• Data extract
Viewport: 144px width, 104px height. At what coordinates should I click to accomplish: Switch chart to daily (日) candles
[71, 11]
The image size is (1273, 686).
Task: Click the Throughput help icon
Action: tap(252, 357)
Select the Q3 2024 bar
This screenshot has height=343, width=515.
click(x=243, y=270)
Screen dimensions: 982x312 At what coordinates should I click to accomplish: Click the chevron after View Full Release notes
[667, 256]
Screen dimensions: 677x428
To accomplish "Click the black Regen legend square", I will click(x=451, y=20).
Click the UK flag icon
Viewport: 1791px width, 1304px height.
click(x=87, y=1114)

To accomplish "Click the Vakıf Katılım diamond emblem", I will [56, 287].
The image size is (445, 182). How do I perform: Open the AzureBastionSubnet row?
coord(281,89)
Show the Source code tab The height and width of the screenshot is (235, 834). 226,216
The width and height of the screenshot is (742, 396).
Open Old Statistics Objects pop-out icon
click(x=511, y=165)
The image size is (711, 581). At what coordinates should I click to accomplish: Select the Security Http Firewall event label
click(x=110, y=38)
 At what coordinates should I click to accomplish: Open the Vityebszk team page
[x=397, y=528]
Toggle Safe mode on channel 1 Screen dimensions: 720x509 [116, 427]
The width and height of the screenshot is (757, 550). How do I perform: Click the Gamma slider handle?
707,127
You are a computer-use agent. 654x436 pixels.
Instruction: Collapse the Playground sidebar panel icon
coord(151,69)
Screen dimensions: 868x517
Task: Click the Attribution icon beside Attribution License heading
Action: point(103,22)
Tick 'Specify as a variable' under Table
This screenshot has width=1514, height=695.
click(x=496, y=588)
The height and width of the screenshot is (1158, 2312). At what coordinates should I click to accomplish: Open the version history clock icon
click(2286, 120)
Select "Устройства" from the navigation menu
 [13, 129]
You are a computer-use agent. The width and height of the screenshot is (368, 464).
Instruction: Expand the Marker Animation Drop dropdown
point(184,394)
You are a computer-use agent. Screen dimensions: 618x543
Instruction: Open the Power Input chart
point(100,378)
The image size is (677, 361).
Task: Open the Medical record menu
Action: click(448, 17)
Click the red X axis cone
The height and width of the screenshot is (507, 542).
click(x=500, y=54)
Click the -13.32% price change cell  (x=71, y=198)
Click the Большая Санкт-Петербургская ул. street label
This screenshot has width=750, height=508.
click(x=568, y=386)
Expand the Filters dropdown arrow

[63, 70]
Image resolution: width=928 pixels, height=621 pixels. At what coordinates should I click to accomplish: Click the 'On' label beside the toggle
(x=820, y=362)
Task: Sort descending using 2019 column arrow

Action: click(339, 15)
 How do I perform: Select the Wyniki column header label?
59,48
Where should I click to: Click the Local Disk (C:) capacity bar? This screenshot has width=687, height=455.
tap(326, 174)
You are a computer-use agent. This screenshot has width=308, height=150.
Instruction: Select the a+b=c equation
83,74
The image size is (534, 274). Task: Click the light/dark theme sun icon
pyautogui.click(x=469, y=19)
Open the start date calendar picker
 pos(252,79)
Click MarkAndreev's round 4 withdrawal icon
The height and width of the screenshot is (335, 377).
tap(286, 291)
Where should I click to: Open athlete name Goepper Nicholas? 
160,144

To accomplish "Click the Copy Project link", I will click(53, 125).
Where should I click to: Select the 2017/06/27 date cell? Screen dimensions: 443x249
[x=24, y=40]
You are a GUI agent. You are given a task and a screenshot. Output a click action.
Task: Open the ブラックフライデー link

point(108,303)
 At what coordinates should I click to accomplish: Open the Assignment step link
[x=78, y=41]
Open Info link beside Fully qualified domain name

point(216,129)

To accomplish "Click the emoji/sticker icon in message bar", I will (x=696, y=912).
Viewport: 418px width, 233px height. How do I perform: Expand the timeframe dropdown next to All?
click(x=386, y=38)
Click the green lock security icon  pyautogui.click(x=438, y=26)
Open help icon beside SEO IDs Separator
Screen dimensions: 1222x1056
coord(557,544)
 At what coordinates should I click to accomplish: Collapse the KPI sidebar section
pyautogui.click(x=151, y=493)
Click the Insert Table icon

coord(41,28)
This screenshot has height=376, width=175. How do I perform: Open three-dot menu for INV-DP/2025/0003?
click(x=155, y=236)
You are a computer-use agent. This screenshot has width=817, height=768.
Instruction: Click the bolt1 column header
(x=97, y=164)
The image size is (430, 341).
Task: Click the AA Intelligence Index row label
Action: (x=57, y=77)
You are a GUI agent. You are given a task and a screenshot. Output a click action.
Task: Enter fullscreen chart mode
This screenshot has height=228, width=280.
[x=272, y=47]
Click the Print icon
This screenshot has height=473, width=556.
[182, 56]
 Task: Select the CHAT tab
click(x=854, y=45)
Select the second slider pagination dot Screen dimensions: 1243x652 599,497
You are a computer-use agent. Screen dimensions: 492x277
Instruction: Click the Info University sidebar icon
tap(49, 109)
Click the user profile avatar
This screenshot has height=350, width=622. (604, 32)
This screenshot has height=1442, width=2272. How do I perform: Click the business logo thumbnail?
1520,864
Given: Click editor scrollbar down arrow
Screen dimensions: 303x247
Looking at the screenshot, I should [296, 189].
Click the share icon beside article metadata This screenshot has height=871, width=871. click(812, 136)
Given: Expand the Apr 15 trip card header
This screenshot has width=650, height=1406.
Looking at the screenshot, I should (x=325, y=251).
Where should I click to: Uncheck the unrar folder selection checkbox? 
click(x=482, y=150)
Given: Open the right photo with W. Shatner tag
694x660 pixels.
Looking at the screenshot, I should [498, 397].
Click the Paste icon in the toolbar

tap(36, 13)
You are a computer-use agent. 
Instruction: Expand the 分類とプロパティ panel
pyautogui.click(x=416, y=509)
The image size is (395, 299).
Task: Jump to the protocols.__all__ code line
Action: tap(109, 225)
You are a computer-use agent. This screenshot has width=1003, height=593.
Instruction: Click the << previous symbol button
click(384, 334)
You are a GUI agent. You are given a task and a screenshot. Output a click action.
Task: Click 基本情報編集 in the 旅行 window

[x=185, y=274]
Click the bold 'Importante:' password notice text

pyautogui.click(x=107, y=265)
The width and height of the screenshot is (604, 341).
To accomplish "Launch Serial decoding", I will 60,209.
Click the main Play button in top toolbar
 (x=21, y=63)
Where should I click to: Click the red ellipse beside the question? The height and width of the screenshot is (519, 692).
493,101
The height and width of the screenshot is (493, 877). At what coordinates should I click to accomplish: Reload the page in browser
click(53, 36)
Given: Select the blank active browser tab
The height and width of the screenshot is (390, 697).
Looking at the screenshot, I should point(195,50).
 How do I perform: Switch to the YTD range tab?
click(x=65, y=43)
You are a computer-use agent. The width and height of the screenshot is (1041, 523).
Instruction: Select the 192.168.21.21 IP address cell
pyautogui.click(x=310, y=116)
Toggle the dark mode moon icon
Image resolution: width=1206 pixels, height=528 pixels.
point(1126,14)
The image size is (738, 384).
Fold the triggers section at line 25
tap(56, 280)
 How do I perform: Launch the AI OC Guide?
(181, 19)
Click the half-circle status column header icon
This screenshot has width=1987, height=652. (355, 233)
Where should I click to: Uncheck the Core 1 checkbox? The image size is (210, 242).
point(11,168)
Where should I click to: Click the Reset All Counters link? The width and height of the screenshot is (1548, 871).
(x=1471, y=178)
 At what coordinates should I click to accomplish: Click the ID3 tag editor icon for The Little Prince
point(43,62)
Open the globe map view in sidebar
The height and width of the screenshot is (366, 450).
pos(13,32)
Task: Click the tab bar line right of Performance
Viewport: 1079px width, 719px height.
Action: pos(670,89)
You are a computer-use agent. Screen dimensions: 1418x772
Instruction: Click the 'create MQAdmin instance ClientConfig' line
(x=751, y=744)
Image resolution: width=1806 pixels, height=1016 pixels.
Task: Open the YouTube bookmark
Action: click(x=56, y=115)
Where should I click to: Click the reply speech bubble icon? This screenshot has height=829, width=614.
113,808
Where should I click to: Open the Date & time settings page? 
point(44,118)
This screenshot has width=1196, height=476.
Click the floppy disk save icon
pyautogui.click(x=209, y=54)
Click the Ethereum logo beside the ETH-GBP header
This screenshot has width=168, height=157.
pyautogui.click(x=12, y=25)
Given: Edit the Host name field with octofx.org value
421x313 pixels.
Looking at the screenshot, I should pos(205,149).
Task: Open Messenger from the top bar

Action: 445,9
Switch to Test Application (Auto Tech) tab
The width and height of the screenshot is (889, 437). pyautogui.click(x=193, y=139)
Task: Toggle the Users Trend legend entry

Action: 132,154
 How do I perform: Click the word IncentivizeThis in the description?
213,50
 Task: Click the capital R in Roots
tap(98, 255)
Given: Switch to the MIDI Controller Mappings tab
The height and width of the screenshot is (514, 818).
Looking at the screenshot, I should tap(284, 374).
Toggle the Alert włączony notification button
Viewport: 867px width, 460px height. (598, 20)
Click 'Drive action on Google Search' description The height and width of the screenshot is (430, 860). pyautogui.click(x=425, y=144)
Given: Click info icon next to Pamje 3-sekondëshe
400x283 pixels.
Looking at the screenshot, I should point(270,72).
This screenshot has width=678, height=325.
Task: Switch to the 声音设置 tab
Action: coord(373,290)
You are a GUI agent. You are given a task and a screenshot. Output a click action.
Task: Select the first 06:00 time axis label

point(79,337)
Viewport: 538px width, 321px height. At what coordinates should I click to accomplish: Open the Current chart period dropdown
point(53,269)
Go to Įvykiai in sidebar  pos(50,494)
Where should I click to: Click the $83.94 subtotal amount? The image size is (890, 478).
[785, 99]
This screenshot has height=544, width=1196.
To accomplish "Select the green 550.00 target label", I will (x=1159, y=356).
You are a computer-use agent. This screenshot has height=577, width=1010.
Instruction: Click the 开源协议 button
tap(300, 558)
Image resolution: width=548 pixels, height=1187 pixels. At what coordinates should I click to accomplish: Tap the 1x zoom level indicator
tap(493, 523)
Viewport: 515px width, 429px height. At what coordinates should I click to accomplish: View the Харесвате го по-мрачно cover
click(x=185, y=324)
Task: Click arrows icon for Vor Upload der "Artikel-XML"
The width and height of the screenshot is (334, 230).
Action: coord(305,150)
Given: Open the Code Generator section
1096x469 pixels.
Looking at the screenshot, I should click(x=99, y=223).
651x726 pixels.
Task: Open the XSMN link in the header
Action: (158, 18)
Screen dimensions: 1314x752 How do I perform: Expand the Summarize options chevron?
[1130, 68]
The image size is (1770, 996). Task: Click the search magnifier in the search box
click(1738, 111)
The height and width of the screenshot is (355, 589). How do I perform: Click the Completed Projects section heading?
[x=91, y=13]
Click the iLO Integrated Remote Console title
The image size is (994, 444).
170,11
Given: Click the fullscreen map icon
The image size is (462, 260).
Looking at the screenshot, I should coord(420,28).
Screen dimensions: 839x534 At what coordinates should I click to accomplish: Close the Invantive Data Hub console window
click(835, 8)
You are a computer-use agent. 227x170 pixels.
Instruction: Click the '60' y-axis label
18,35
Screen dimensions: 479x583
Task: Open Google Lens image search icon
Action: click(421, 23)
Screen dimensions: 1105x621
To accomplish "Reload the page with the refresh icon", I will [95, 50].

• Task to carry out
Copy the entries above word for word, beginning with the line that contains "This screenshot has height=544, width=1196." and ending with the line that contains "Action: (158, 18)", with both of those lines included.

• Written solution
This screenshot has height=544, width=1196.
To accomplish "Select the green 550.00 target label", I will (x=1159, y=356).
You are a computer-use agent. This screenshot has height=577, width=1010.
Instruction: Click the 开源协议 button
tap(300, 558)
Image resolution: width=548 pixels, height=1187 pixels. At what coordinates should I click to accomplish: Tap the 1x zoom level indicator
tap(493, 523)
Viewport: 515px width, 429px height. At what coordinates should I click to accomplish: View the Харесвате го по-мрачно cover
click(x=185, y=324)
Task: Click arrows icon for Vor Upload der "Artikel-XML"
The width and height of the screenshot is (334, 230).
Action: coord(305,150)
Given: Open the Code Generator section
1096x469 pixels.
Looking at the screenshot, I should click(x=99, y=223).
651x726 pixels.
Task: Open the XSMN link in the header
Action: (158, 18)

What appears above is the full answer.